SELECTED TEXT:
_ _ _ _ _ _ _

THE LAST GUN OF THE ARCTIC

By Ann Jensen


On Wednesday, September 27, 1854, at 4:45 p.m. the steamship Arctic, the largest, fastest, and grandest liner of her day, was lost in the North Atlantic. Out of her 233 passengers and 150 crew, only 86 survived. Most of those were crewmen.

"The public mind was altogether unprepared for the shock," said an editorial in the New York Herald, noting that she was long overdue on October 10 when word of the tragedy reached New York, but "...no one thought that so stout and good a ship had met with any disaster."

"The loss of the Arctic...has sent a thrill of grief to every community over the wide embrace of this entire Continent," said a writer in the Nautical Magazine of October 1854. That grief rapidly turned to anger as reports of the great ship's final four and one half hours became known. Her captain, said Harper's Monthly Magazine, "seems to have lost all command over his crew, most of whom indeed abandoned their duty, seized the boats, and sought to save themselves, regardless of others..."

Wrote an editor of the New York Daily Times, "In view of their conduct, one can scarcely help deploring their escape as much as the loss of the dead."

Slowly, news of the disaster spread to other parts of the country. In Washington and Annapolis, the family of twenty-two year old Stewart Holland clung to the hope that he would be among the survivors. A final accounting did not come until October 16, nearly three weeks after the ship went down.

_ _ _ _ _ _ _

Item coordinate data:

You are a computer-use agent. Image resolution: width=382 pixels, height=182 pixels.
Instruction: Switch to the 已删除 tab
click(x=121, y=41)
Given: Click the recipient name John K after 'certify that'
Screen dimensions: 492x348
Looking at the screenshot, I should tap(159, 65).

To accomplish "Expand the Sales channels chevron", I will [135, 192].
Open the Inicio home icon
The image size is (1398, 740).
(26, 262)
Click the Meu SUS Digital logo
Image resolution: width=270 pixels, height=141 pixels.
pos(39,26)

_ _ _ _ _ _ _

WHAT TO WORK ON:
Pick up the article on the loss of the steamship Arctic, which stands above the records, and continue it from its last sentence.

ANSWER:
"My son is not lost; I will not give him up," said Isaac Holland at his post in Washington as assistant sergeant-at-arms of the U.S. Senate. In Annapolis, the young man's uncle and namesake, Henry Stewart Holland, shared the same hope. The boy was like a son. His mother died when Stewart was just five, and growing up, he spent as much time in Annapolis as Washington. When he was ten, his father sent him to live with his uncle and aunt when he enrolled Stewart in St. John's Grammar School. Young Annapolis cousins, Hollands and Sands, who had been his schoolmates and playmates, were shaken by the news. Stewart was well-liked, although he'd been spending less and less time in Annapolis since he went away to sea aboard the Collins liner Arctic.

Stewart was between voyages on July 14, 1853 when the first U.S. World's Fair opened at New York in a Crystal Palace Exposition modeled on London's Great Exhibition of 1851. On August 4, he wrote to a cousin in Annapolis, "I have been in New York 4 weeks and will sail on Saturday the 6th of August. I believe we will take over the ministers to France and England. We had a great day here that the Crystal Palace was open. I have not been inside yet and do not intend to go till I return....I had one good spell of sea sickness and I do not think I will have any more."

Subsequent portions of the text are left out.